La rentabilidad económica de esa inversión parece ser muy dudosa. En aras de la transparencia, haría bien esta empresa pública en compartir con la opinión pública su evaluación al respecto. Nos ayudaría a tomar conciencia de que, bajo el concepto de “empresa o actividad estratégica” –como si en un mundo con exceso de capacidad de refinación no se pudiera importar combustibles–, nos embarcamos nuevamente en un proyecto faraónico. Este se suma a muchos otros. Por ejemplo, la construcción de la IIRSA Sur, aprobada sin estudios previos, terminó costando US$2.000 millones; el doble de lo presupuestado originalmente. Nuevamente, sería conveniente contrastar los beneficios de esa carretera versus el costo que significó.
Hay una larga lista de ejemplos de malas decisiones de inversión pública que se tomaron en los años de abundancia. Nunca sabremos todo lo que el país pudo haber hecho de haberse aplicado esos recursos en programas y proyectos de mayor rentabilidad social. En todo caso, la situación hoy es muy distinta. Producto de un contexto internacional menos favorable, pero, sobre todo, de la falta de convicción del más alto nivel del Gobierno para promover la inversión privada y la competitividad, vivimos años de bajo crecimiento y menor generación de recursos fiscales.
Por ello, la calidad del gasto público se torna aún más importante. Es crucial evaluar bien en qué gastar y cómo hacerlo. No podemos repetir el error de ignorar uno de los conceptos fundamentales de la economía: el costo de oportunidad de los recursos. El Plan Nacional de Infraestructura elaborado por el Ministerio de Economía y Finanzas constituye un esfuerzo de priorización de proyectos y debiera evitar los contrabandos que gobernantes y políticos suelen intentar introducir –por populismo, ignorancia o corrupción–. Puede ser mejorado, indudablemente, pero es un buen punto de partida.
Pero el cómo, en un Estado disfuncional como el nuestro, es también muy relevante. Hay miles de millones de soles invertidos en proyectos de obra pública paralizados, y muchos más en concesiones trabadas o de avance muy lento por el temor o indolencia de funcionarios públicos para tomar decisiones.

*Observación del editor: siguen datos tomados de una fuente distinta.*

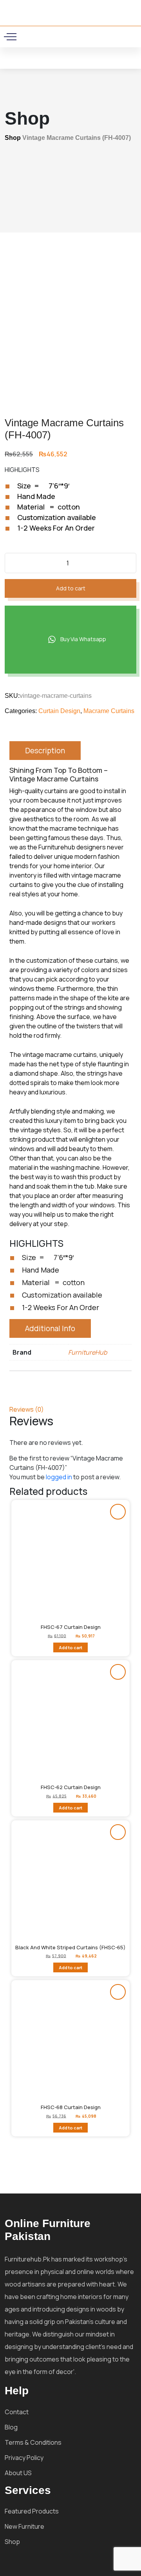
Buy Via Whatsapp (82, 638)
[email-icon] (55, 35)
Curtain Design (59, 711)
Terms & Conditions (33, 2442)
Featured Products (32, 2511)
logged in (59, 1477)
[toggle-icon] (11, 36)
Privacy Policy (24, 2457)
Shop (13, 137)
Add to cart (70, 588)
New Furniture (24, 2526)
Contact (17, 2412)
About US (18, 2473)
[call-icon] (45, 35)
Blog (11, 2427)
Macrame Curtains (108, 711)
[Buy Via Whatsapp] (118, 1512)
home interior (73, 866)
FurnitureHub (87, 1352)
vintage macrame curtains (59, 1054)
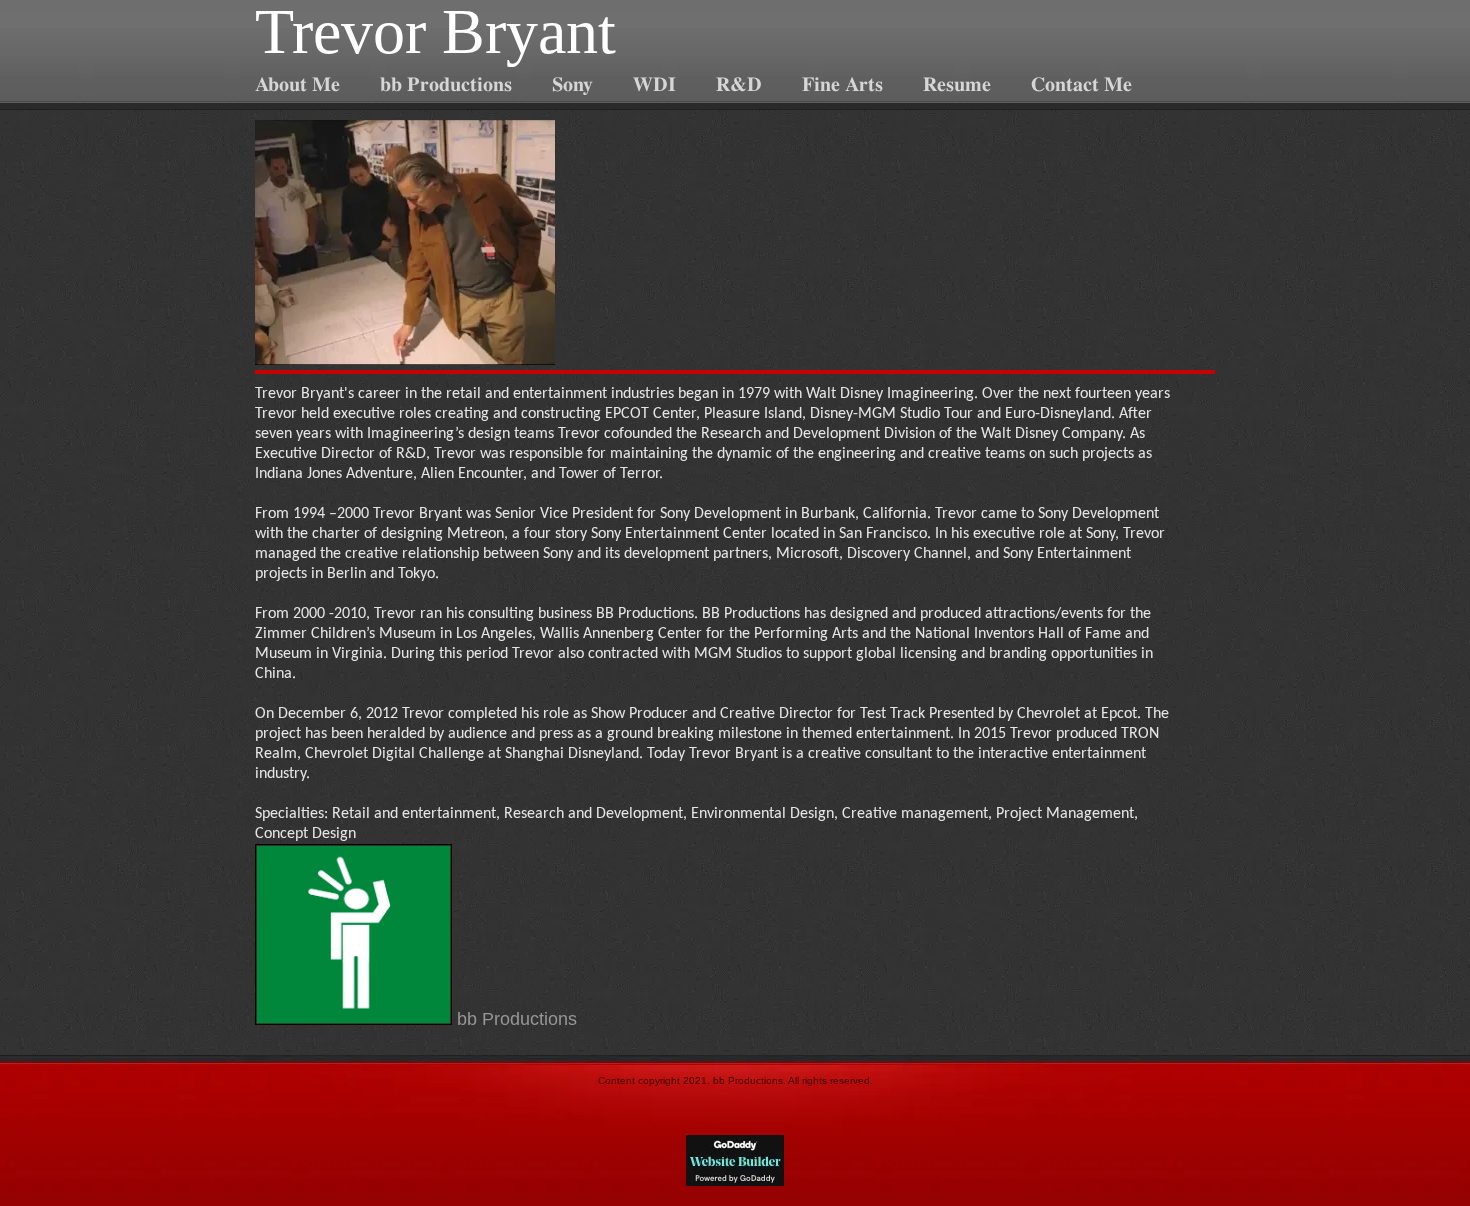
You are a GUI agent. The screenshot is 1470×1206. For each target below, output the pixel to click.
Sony (572, 85)
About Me (297, 85)
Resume (957, 85)
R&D (739, 85)
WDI (654, 85)
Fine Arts (842, 85)
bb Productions (446, 85)
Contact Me (1081, 85)
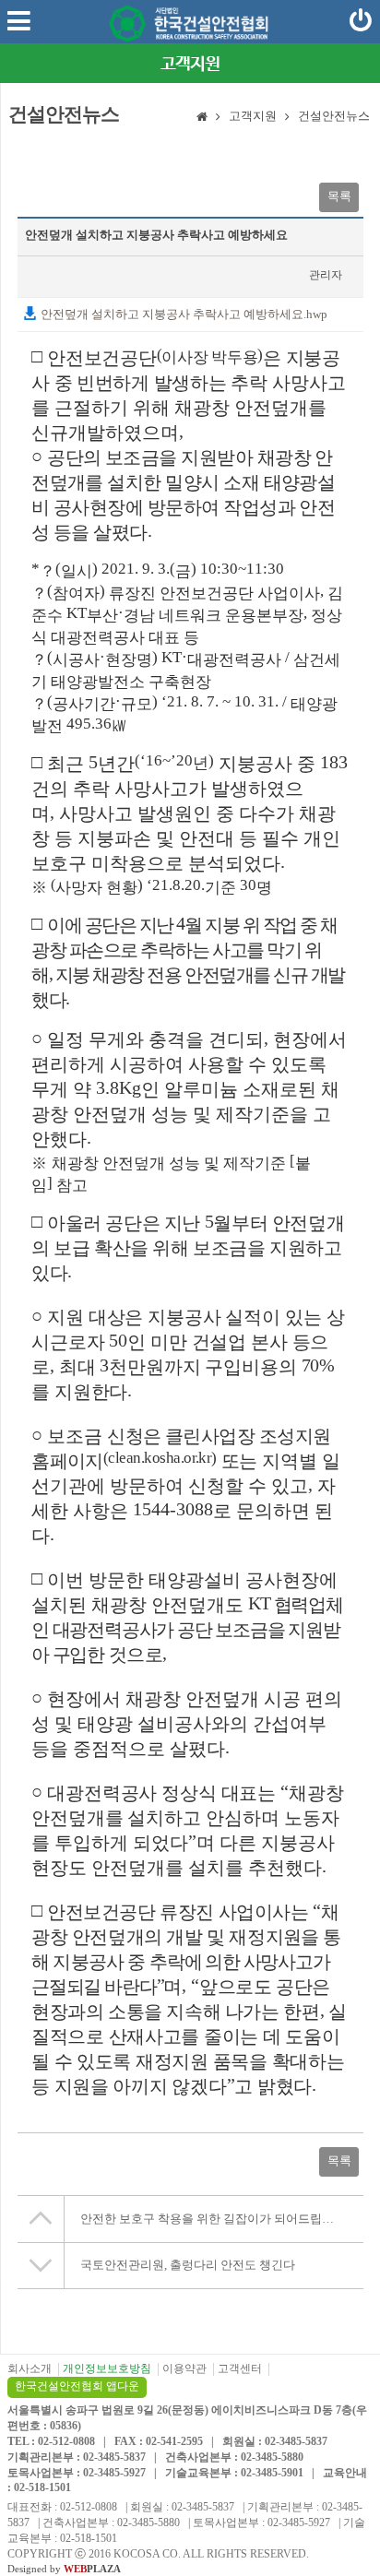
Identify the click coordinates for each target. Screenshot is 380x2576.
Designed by (64, 2568)
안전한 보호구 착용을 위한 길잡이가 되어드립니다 (213, 2219)
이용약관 (184, 2368)
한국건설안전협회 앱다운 (77, 2386)
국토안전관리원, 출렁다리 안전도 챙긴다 (187, 2265)
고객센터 (240, 2368)
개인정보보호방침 (107, 2368)
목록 (339, 196)
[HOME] (202, 118)
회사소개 (29, 2368)
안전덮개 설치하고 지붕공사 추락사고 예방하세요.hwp (182, 314)
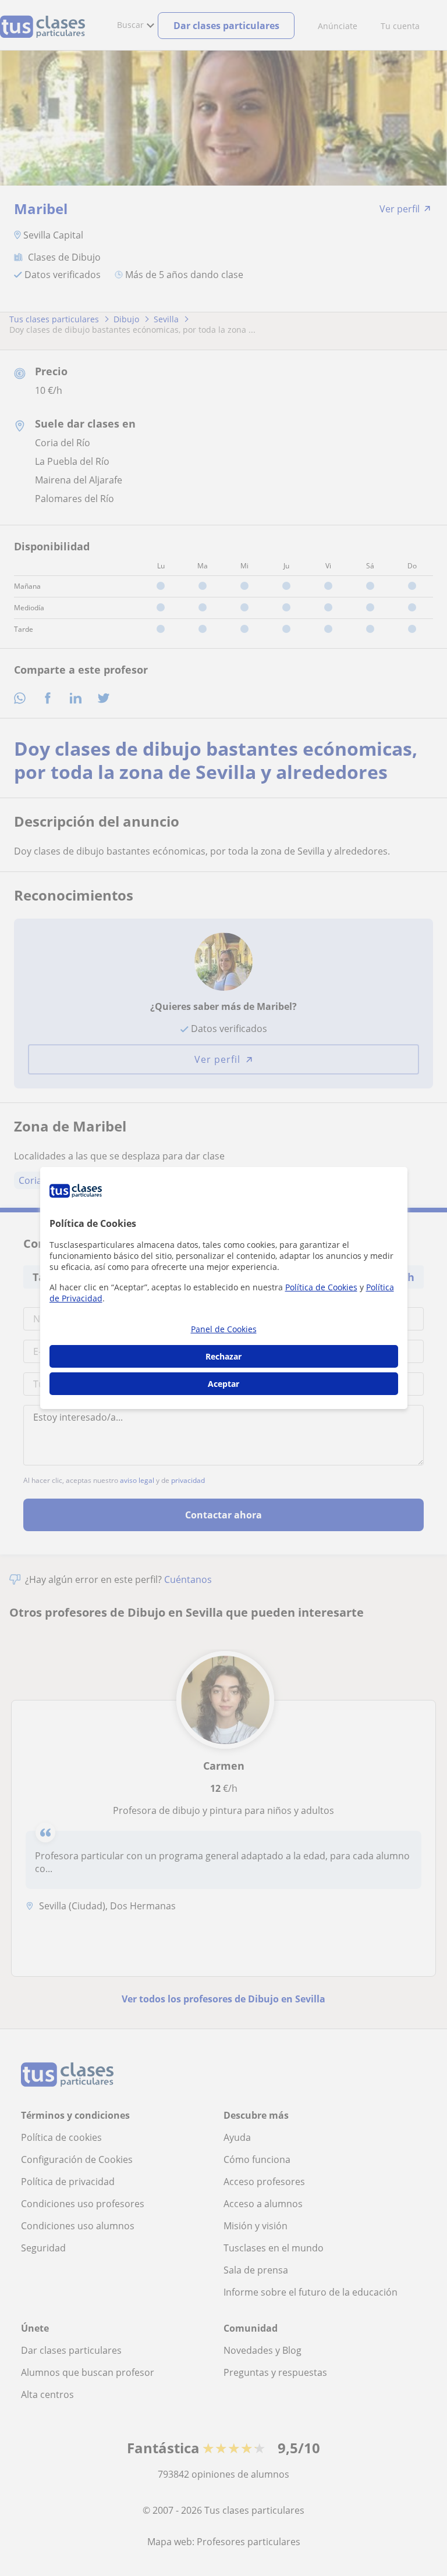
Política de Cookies (321, 1287)
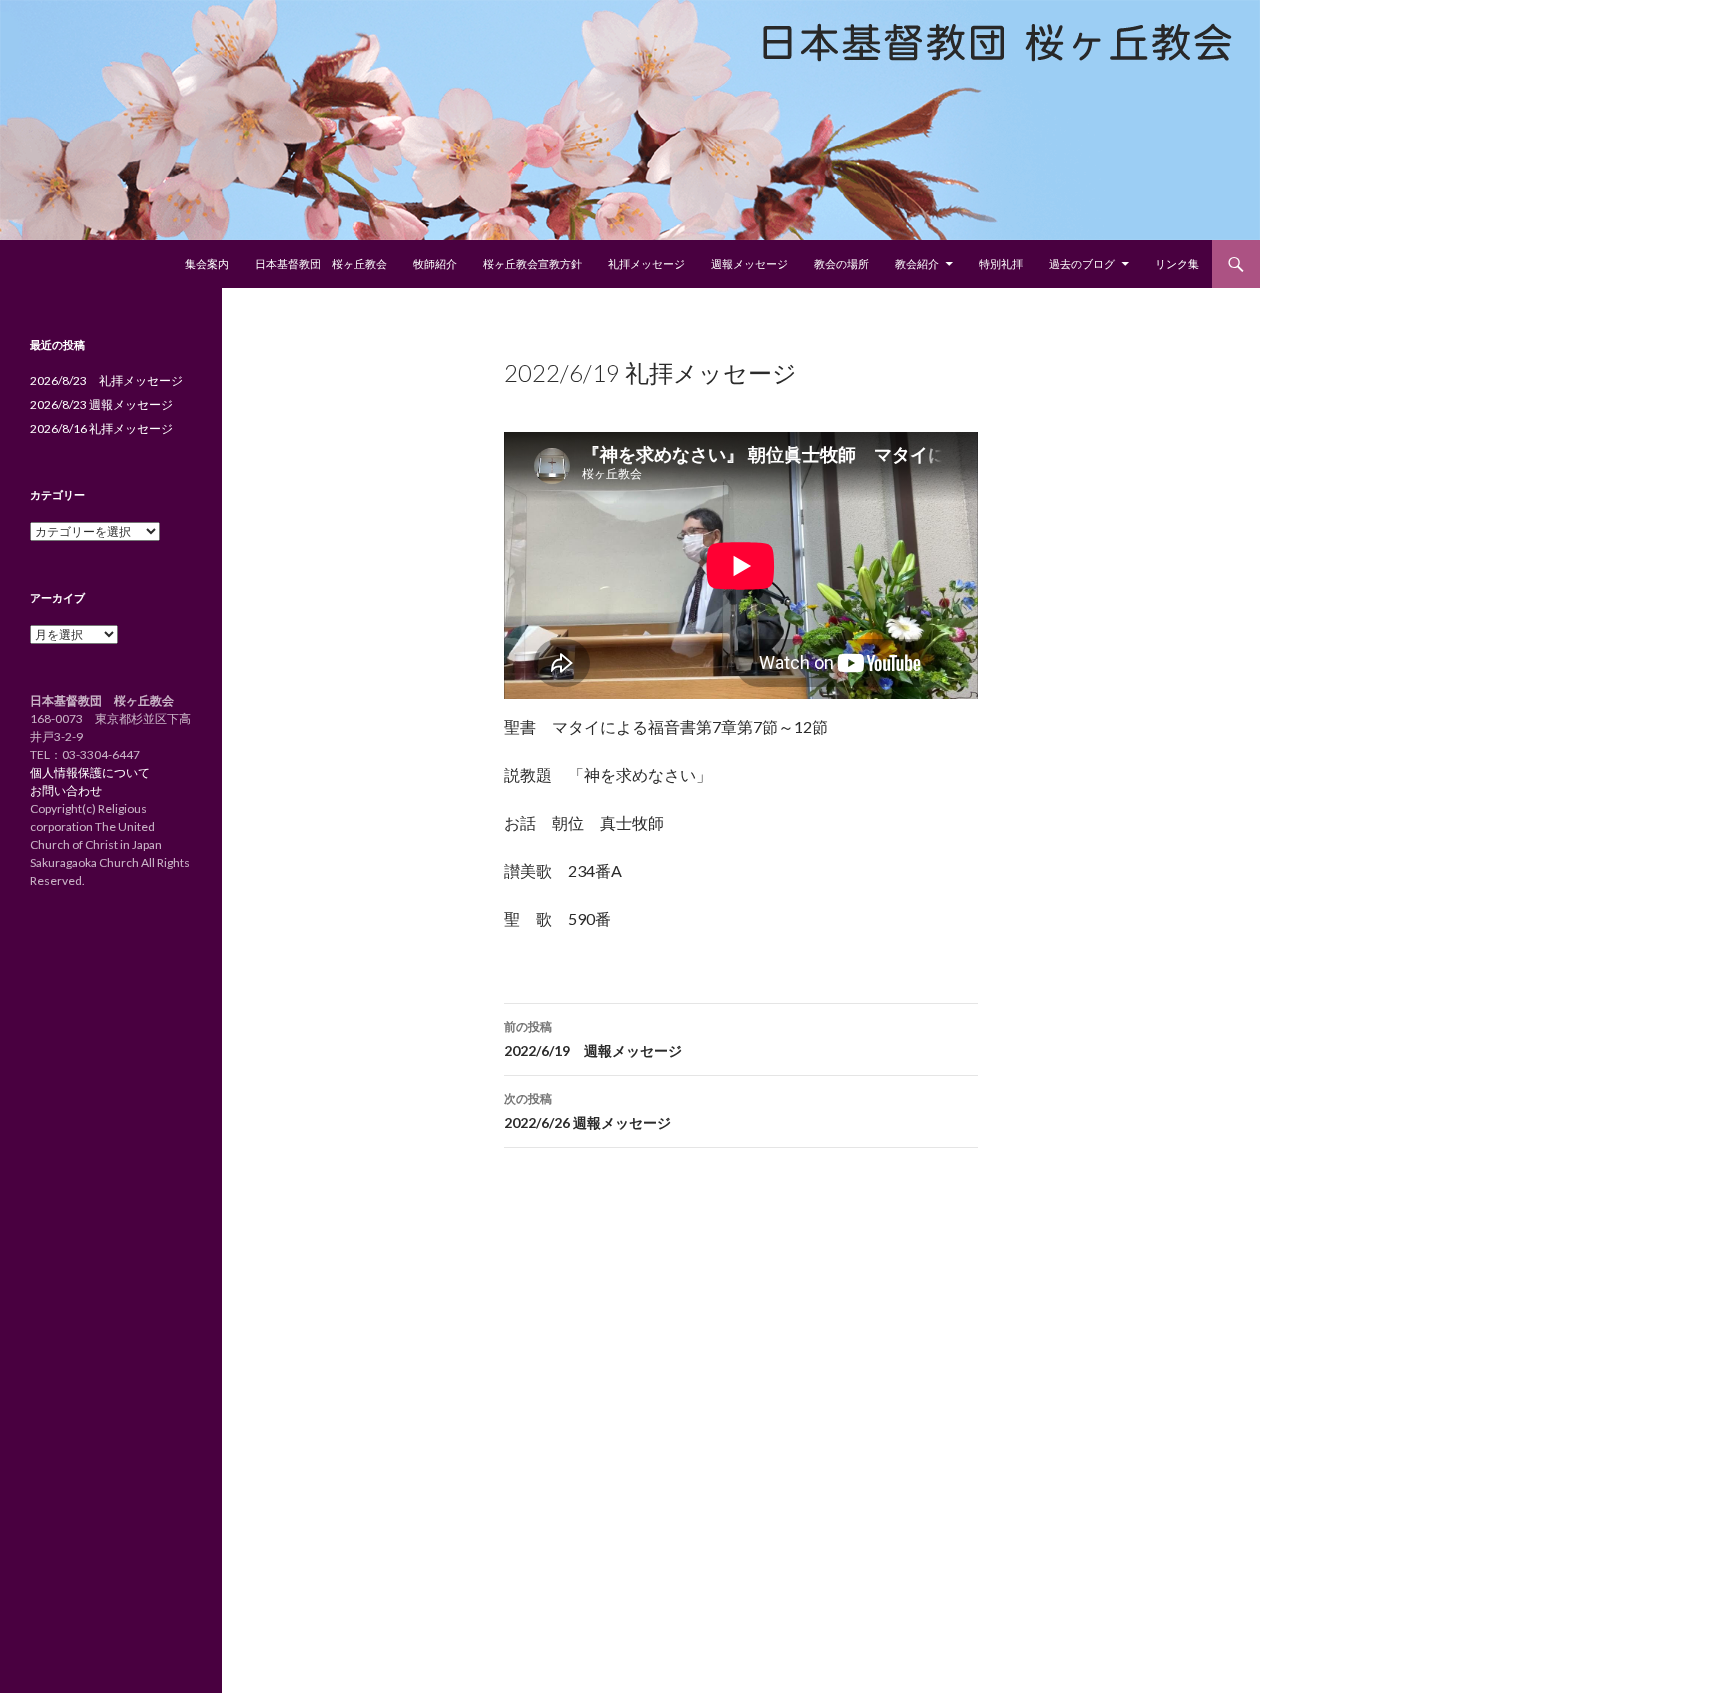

Se ha convertido en un lugar común comparar el desastre que ha sido la reconstrucción con cambios pos Niño costero del 2017 –entre entonces y hoy apenas se ha ejecutado el 14% del presupuesto de todo el programa de inversión pública y difícilmente se culminará en el 2021, como se había previsto– con la notable ejecución de los Juegos Panamericanos Lima 2019. El ministro de Economía ha declarado que incorporarán varios elementos de los procesos aplicados en el evento deportivo a otros programas de inversión pública. Ojalá logre hacerlo. Y ojalá convenza al presidente Vizcarra de al menos dejar esta reforma como un legado en materia económica, aunque el pueblo no se lo reclame en las calles.